EGU General Assembly 2021
© Author(s) 2021. This work is distributed under
the Creative Commons Attribution 4.0 License.

Global, high-resolution statistical modelling of NO2

Meng Lu1, Oliver Schmitz1, Kees de Hoogh2,3, Perry Hystad4, Luke Knibbs5, Qin Kai6, and Derek Karssenberg1
Meng Lu et al.
  • 1Utrecht University, Geoscience, Physical Geography, Utrecht, Netherlands (
  • 2Swiss Tropical and Public Health Institute, Basel, Switzerland
  • 3University of Basel, Basel, Switzerland
  • 4Oregon state University, USA
  • 5The University of Queensland, Australia
  • 6China University of Mining and Technology

High spatial resolution (<100m) mapping of NO2 at various temporal scales (e.g., hours of the week, month, or year) provides opportunities to study the relationship between personal air pollution exposure and health over large populations. Statistical modelling of NO2 at the global scale provides high-resolution estimations for countries with deficient ground station measurements and provides air pollution maps and human exposures with consistent uncertainties for global health studies. Our objective is to develop spatiotemporally-resolved statistical learning models, understand the temporal dynamics of NO2 and the contributing sources, and open-source our global NO2 prediction maps at 100 m resolution. The global maps are provided at various temporal aggregations (e.g. separating between weekdays and weekends, day and night) and spatial aggregations (e.g. multiple gridded resolutions, administrative units) to facilitate global exposure assessment.

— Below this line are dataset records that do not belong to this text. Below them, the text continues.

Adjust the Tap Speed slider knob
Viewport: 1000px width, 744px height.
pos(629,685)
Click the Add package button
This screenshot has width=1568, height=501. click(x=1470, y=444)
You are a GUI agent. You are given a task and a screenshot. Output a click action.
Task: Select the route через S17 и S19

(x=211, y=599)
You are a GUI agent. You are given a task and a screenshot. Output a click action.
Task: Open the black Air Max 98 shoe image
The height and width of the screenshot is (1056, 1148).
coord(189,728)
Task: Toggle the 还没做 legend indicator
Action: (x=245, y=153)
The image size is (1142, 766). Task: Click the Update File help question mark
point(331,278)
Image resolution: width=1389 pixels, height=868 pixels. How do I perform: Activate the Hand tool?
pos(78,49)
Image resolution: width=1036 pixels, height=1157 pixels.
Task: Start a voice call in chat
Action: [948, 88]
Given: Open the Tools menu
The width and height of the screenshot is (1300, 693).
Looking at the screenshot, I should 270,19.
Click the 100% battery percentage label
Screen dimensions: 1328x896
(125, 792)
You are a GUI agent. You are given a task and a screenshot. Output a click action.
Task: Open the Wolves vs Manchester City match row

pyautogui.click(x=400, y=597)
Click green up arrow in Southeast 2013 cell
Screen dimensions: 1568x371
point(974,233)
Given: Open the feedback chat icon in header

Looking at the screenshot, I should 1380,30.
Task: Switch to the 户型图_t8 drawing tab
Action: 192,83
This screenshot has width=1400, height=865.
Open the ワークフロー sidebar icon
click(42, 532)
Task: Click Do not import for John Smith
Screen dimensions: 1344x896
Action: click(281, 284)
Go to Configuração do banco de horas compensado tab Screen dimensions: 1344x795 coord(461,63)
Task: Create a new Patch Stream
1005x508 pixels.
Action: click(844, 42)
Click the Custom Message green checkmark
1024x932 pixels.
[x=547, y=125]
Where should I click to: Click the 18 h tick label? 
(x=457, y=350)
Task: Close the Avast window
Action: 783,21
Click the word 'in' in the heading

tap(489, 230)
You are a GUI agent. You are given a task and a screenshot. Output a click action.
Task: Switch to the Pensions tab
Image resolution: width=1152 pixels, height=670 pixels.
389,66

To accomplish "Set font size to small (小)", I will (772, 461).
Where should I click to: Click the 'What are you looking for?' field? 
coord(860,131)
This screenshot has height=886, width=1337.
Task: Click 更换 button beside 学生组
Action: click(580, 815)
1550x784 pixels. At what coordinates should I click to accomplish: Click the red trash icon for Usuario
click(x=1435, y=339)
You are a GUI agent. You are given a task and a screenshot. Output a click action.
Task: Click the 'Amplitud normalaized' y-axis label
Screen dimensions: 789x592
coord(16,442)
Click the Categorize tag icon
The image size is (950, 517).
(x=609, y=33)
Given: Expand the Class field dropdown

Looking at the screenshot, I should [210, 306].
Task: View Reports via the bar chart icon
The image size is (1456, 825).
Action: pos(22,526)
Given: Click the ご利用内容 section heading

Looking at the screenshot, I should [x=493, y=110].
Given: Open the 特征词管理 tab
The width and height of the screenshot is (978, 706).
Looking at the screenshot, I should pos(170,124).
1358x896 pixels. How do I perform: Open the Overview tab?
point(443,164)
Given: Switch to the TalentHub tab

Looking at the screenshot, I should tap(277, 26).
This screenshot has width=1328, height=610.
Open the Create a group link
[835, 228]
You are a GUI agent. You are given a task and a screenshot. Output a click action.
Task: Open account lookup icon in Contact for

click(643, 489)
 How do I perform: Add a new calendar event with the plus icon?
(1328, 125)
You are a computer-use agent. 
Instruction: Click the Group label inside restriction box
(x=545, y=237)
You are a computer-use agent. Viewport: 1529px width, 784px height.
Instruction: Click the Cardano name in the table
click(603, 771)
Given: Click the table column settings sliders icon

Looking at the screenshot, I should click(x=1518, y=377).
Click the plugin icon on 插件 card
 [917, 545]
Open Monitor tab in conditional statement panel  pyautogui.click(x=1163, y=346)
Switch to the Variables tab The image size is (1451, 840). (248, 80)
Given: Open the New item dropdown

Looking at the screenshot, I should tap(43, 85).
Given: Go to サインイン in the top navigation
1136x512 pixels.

To create these maps, we compiled from multiple sources a dataset of hourly NO2 measurements from more than 7000 ground stations over the globe, considerably larger in size and spatiotemporal coverage than used in recent high-resolution NO2 mapping studies. For statistical modelling, geospatial predictors include Sentinel-5 satellite (Tropomi instrument) measurements, variables relating to the emission sources (e.g., road network), dispersion processes (e.g., meteorological variables), elevation and Earth nightlights (from VIIRS nightlight data). We evaluate various statistical models including linear models, ensemble tree-based models, deep convolution models, stacked models with regularisation, and hierarchical modelling strategies and select the optimal model for mapping. Evaluation of models included uncertainty assessment as well as spatial validation methods.

How to cite: Lu, M., Schmitz, O., de Hoogh, K., Hystad, P., Knibbs, L., Kai, Q., and Karssenberg, D.: Global, high-resolution statistical modelling of NO2, EGU General Assembly 2021, online, 19–30 Apr 2021, EGU21-6355,, 2021.